BEATTIE , Rosemary Eileen Clark-Beattie

October 26, 1953 - August 10, 2025
BEATTIE , Rosemary Eileen Clark-Beattie

Rosemary died on August 10, 2025, at Sunnybrook Health Sciences Centre in Toronto with her husband and her sons at her bedside. She was 71 years old.

Dearly beloved wife of Robert (Bob) Beattie during their 45 years of marriage. Loving mother of R. Graham Beattie of Los Angeles and Ian W. Beattie of Montreal. Survived by her sister Alison (Clark) Vannah of Ocean Park, Maine, her brother Ritchie Clark of Vancouver, her sister Lorna Clark of Ottawa, and many cousins, nephews, nieces, grandnephews and grandnieces. Predeceased by her parents E. Ritchie Clark and Eileen Crawford.

Rosemary was born in Toronto, Ontario, and lived briefly in Vancouver as a child. She subsequently attended Robert H. Smith School in Winnipeg, Russell School and Town of Mount Royal High School in Montreal, and Branksome Hall in Toronto. She obtained her B.A., M.A. and Ph.D. in English Literature from the University of Toronto. Her doctoral thesis was on the later novels of George Eliot, and she published several articles on topics in Victorian fiction in major literary journals. She taught English at the University of Toronto and at Trent University. After a period of about eight years at home with young children she started a second career as an editor of academic journals with the University of Toronto Press from which she retired in 2016.

Rosemary was admired and respected by everyone who knew her for her intelligence. A truly independent thinker, she instinctively distrusted current opinion and conventional wisdom. She was a voracious reader all her life with a wide range of interests, always ready to engage with anyone in a friendly discussion on almost any topic. She loved discussion and debate, games and puzzles, mystery novels, anything and everything that engaged her energetic and endlessly inquiring mind.
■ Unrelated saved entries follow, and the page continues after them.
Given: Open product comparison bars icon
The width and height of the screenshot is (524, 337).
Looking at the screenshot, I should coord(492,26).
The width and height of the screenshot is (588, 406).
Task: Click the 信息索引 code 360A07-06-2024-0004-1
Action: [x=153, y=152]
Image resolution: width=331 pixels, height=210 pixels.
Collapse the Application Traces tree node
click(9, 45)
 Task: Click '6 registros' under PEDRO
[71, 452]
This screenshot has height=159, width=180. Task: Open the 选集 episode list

Although her professional activities centered on literature and the written word, Rosemary had an abiding interest in and passion for music. She sang in choirs from public school until shortly before her death when her health prevented her from continuing. Her school friends remember her as a member of the alto section who could be relied upon to keep others on pitch. She played the French horn in high school and came back to it as an adult as a keen member of the New Horizons Band. In keeping with her nature, she especially enjoyed singing and playing in big ensembles together with other music-loving amateurs. And she enjoyed attending concerts and encouraging other musicians – friends who performed in choirs or ensembles, and young performers with whom she came into contact through Toronto Summer Music.

Rosemary led an active life until limited by her last illness and always loved the outdoors. She had fond memories of summer camps and skiing in the Laurentians in her youth. In later years summer holidays at the family cottages on Beaven Lake in the Laurentians and Windfall Lake on Manitoulin Island, and wilderness canoe trips with Bob, Graham and Ian, were some of the happiest times of her life. She would speak of the peace beyond understanding that could be experienced on a campsite in Killarney or a lake in Algonquin Park.

Those who knew Rosemary well perhaps remember her best for her good-natured kindness. Warm and loving and friendly, she enjoyed being with people and loved to talk and laugh and tell stories. She formed friendships everywhere she went and maintained and cherished lifelong friendships from public school and university days. She loved travelling, especially when it gave her the opportunity to visit family members or old friends or to make new friends.

Rosemary loved life, loved people, and was devoted above all things to her family. She and Bob were everything to each other and were never apart. She loved her two sons with a powerful maternal passion and was enormously proud of each of them. Her relationships with her parents, her Aunts, Harriet Clark and Martha (Mattie) Clark, her siblings and her extended family were central in her world.

A memorial service for Rosemary will be held at 2:00 pm on Saturday, September 13, 2025 at Glenview Presbyterian Church, 1 Glenview Avenue, Toronto, with a reception following in the church. In lieu of flowers the family would be grateful for donations in Rosemary’s memory to Street Haven at the Crossroads, Doctors Without Borders, or a charity of your choice.

Memories and notes of condolence may be shared at Funeral Home Not Listed.